Myth 4: The “seed keepers” (with limits to their power)
Reality: Women’s expertise thrives in informal systems, but weakens with commercialization
Women are often described as the “custodians of seed systems” and there is truth in this.
In many contexts, particularly for crops like beans, women play a central role in selecting, saving, and exchanging seeds. They hold deep knowledge about varieties, including traits related to taste, storage, and climate resilience. But this authority is context-dependent.
As agriculture becomes more commercial and formalized, control over seeds (and the benefits they generate) often shifts toward men, who are more likely to own land, access finance, and engage with formal markets.
Myth 5: Mechanization and commercialization: progress for whom?
Reality: Without intentional design, women can lose out
Technological change in agriculture often promises efficiency and growth. But for women, the outcomes are mixed: Mechanization can reduce drudgery, for example, by easing labour-intensive tasks like threshing. But who owns and controls the machines matters. When new technologies are introduced, men often take over their operation and the income associated with them.
Similarly, when crops become more profitable, women’s labor typically remains, but their control over income can decline. This pattern has been observed across multiple contexts: women do the work, men capture the gains.
Eileen explains: “Evidence from India shows that mechanisation reduced women’s agricultural labour more than men’s, especially where women were concentrated in tasks such as weeding. So, mechanization works better when women and youth can access, operate, own, or earn from the machines”.
In the case of digital tools and agricultural technology, Fanny Howland, Gender and Social Inclusion Specialist, remarks: “Low adoption among smallholder farmers in general, and women in particular, is mostly a consequence of tools and technology designed and developed without gender consideration and without the involvement of gender or social science expert. As a result, women generally do not access nor benefit from these tools. In this context, the term «gender digital gap» is used”.
Myth 6: Climate change, a “threat multiplier”

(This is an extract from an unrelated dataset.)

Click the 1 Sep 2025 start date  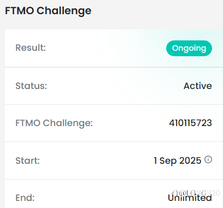pos(178,161)
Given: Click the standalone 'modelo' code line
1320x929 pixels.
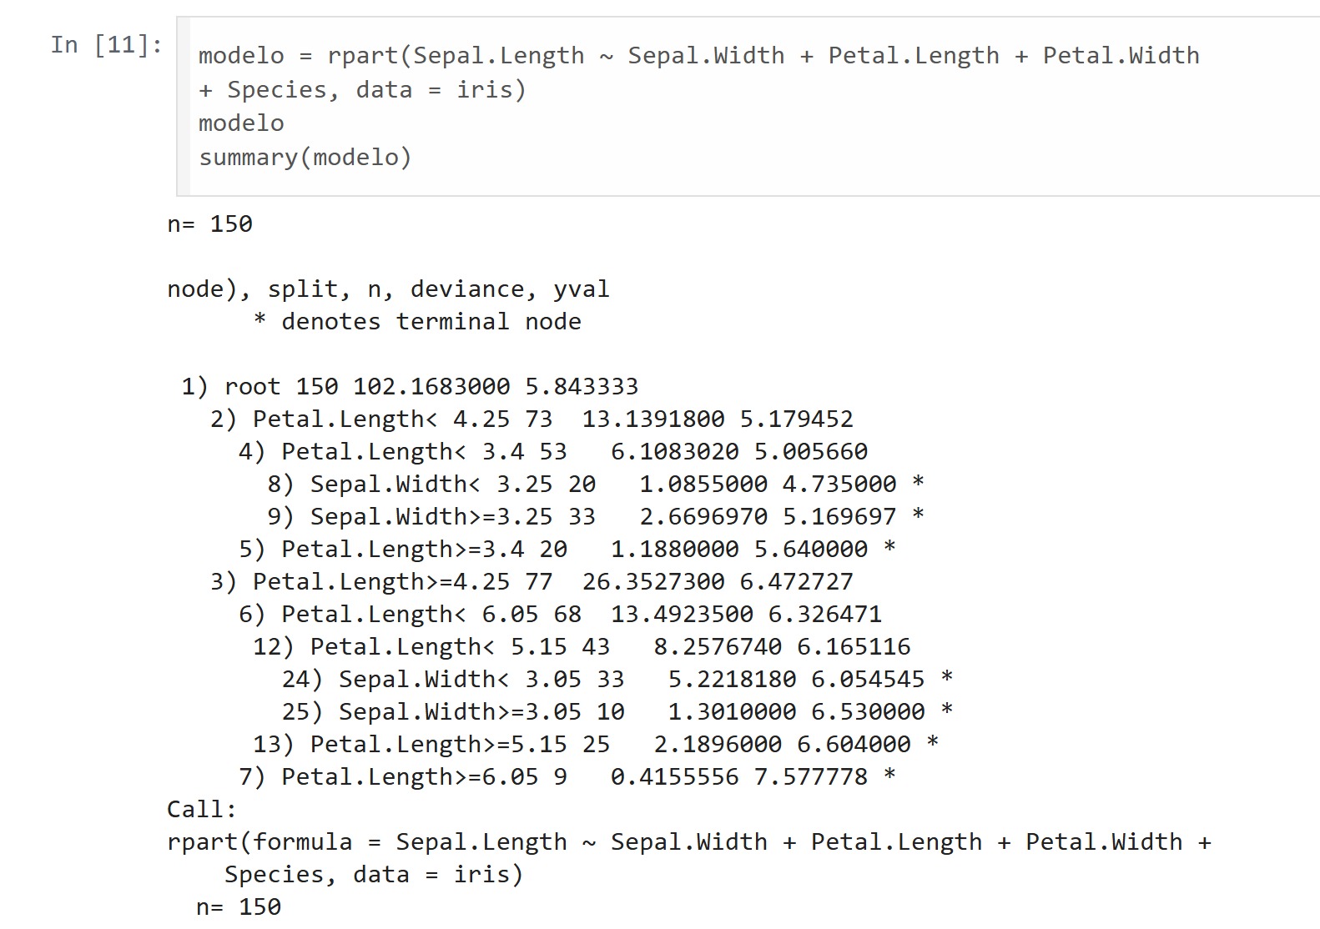Looking at the screenshot, I should coord(241,123).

Reality: It deepens existing inequalities
Climate change is not creating new inequalities, it is intensifying existing ones. Women are often more exposed to its impacts because they farm smaller plots, have fewer resources, and limited access to climate information and services. At the same time, climate shocks increase their workload: walking further for water, diversifying crops, managing food shortages.

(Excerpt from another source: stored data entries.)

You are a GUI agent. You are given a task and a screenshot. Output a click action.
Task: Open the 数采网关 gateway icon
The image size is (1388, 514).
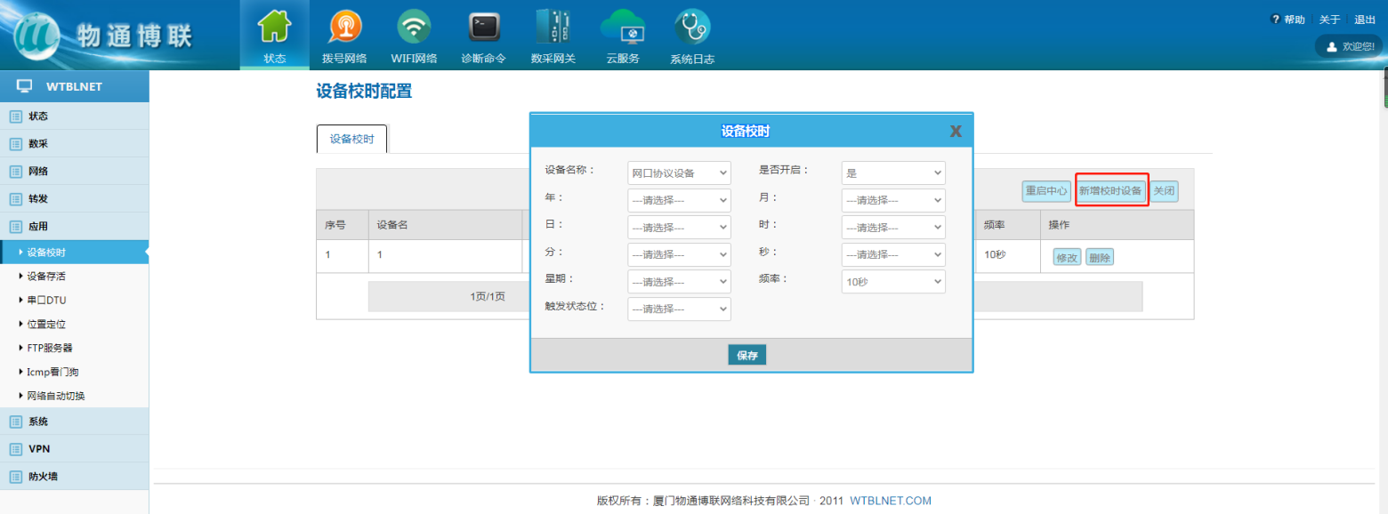[x=553, y=28]
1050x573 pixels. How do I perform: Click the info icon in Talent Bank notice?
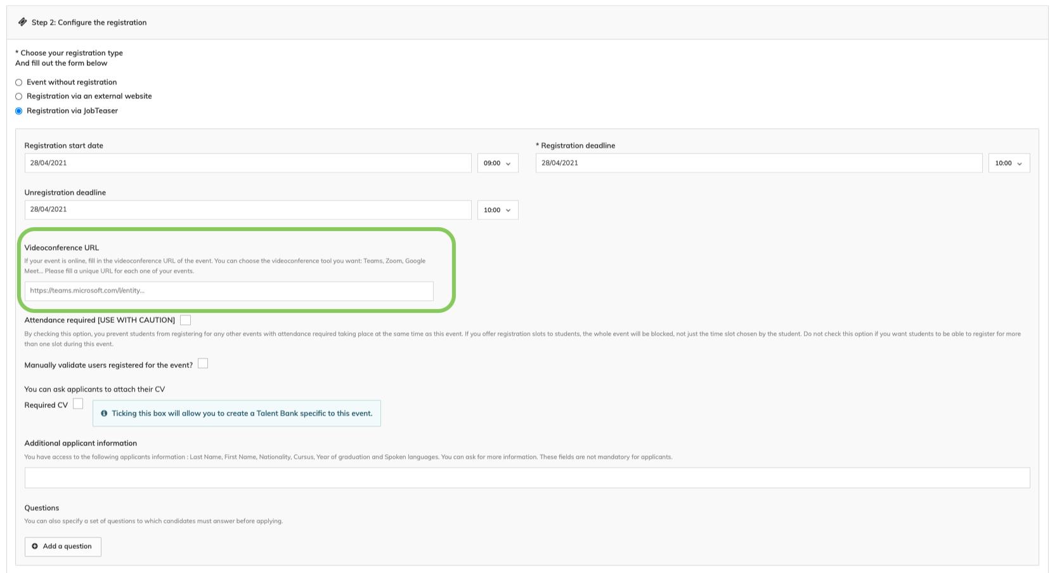[104, 413]
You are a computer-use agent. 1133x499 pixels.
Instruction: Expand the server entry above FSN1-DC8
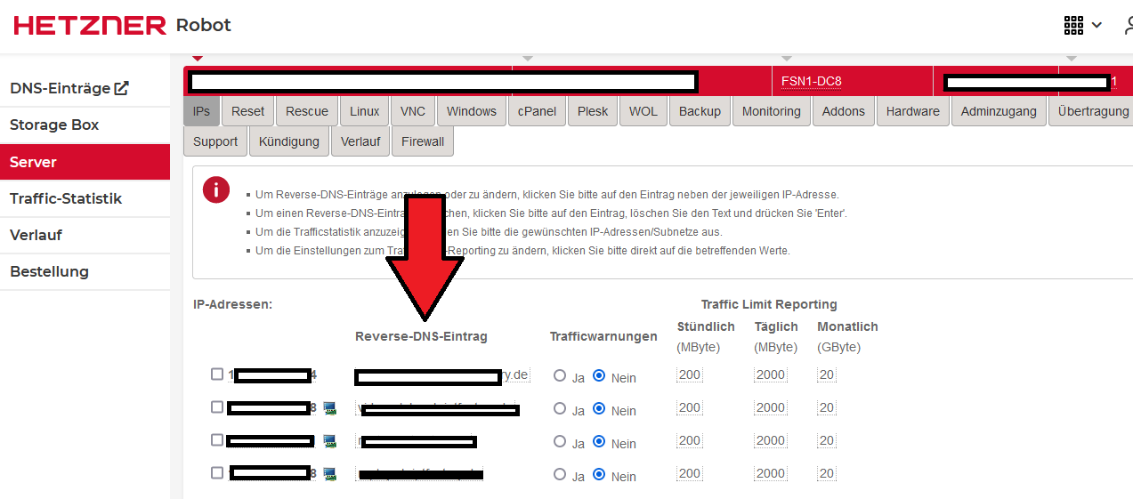click(x=786, y=59)
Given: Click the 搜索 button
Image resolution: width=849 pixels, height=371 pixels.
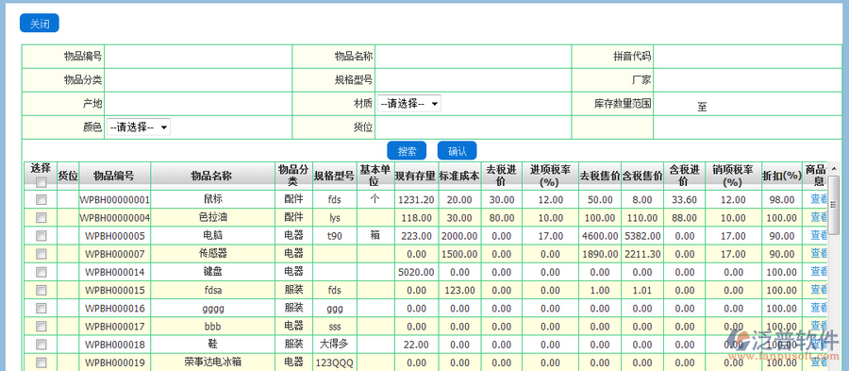Looking at the screenshot, I should pyautogui.click(x=407, y=150).
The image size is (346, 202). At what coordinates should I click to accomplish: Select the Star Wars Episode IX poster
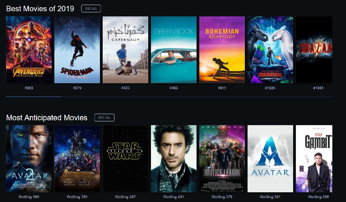tap(125, 159)
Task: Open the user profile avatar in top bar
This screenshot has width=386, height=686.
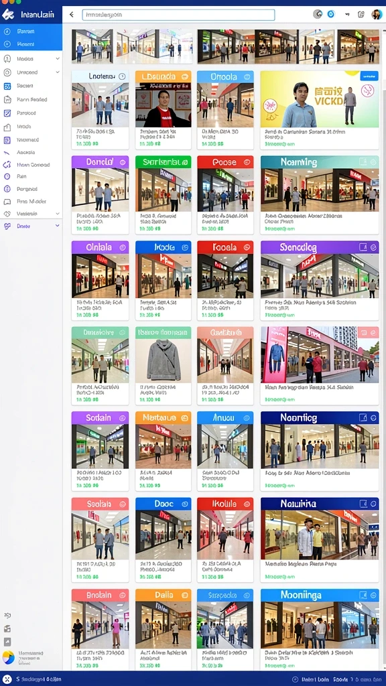Action: pyautogui.click(x=377, y=15)
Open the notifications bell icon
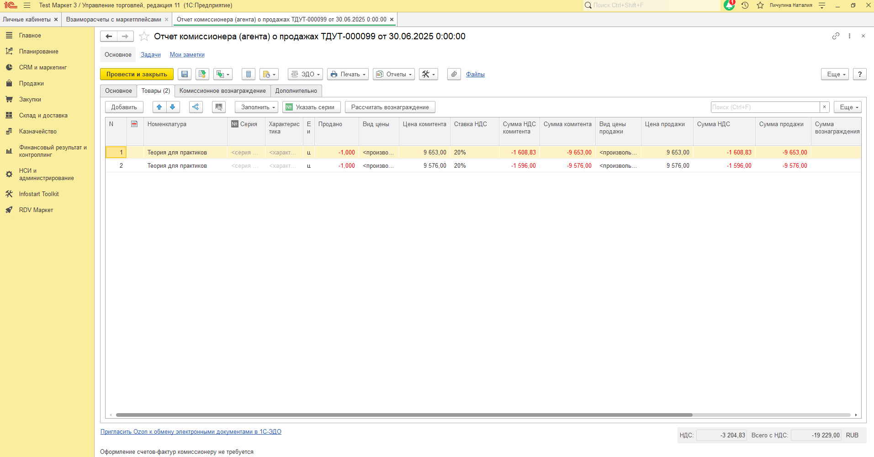The width and height of the screenshot is (874, 457). pos(729,5)
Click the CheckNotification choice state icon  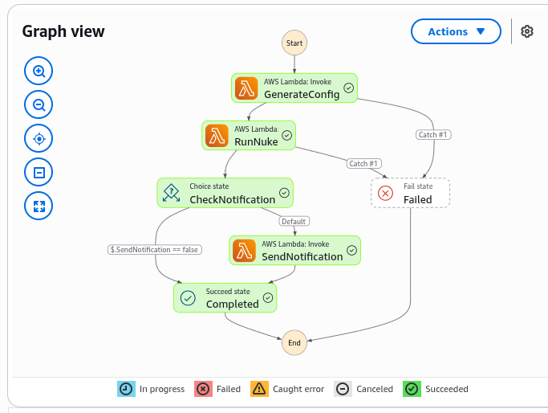click(x=172, y=193)
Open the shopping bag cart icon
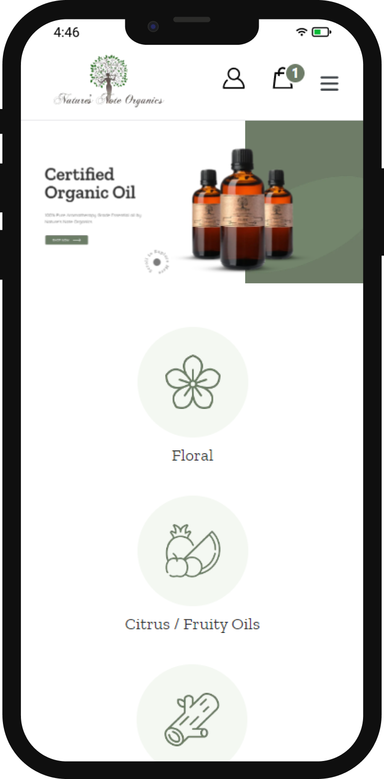This screenshot has height=779, width=384. [283, 79]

In this sense, climate change acts as a multiplier of women’s time poverty and vulnerability; but not because they are less capable farmers. Rather, because the systems around them are less supportive.
Myth 7: Women are risk-averse and slow to adopt innovations
Reality: They are rational decision-makers facing higher risks
When women adopt new technologies more slowly, it is often framed as risk aversion. But the evidence shows something different: women are responding rationally to higher levels of risk exposure.
With less access to land, credit, insurance, and information, the cost of failure is simply higher. A failed seed or investment can have devastating consequences.
When these barriers are removed, women are eager adopters. Eileen has a concrete example:
“Evidence from the Youth and Women Quality Centre (YWQC) pilot in Uganda, proved that low adoption was driven by structural failures in seed delivery, not farmer resistance. When decentralized, cooperative-based seed delivery models were introduced, women’s adoption of improved bean seeds increased adoption rates from 42% to 91% in just a few years”.
Myth 8: Investing in women automatically benefits everyone?
Reality: The “dividend” is not automatic; it must be designed
It is often assumed that investing in women leads directly to better outcomes for households and communities. While women do tend to invest in nutrition and education, this narrative can be oversimplified, and even harmful. Without addressing underlying power dynamics, increased income can lead to greater workloads, conflict, or even backlash.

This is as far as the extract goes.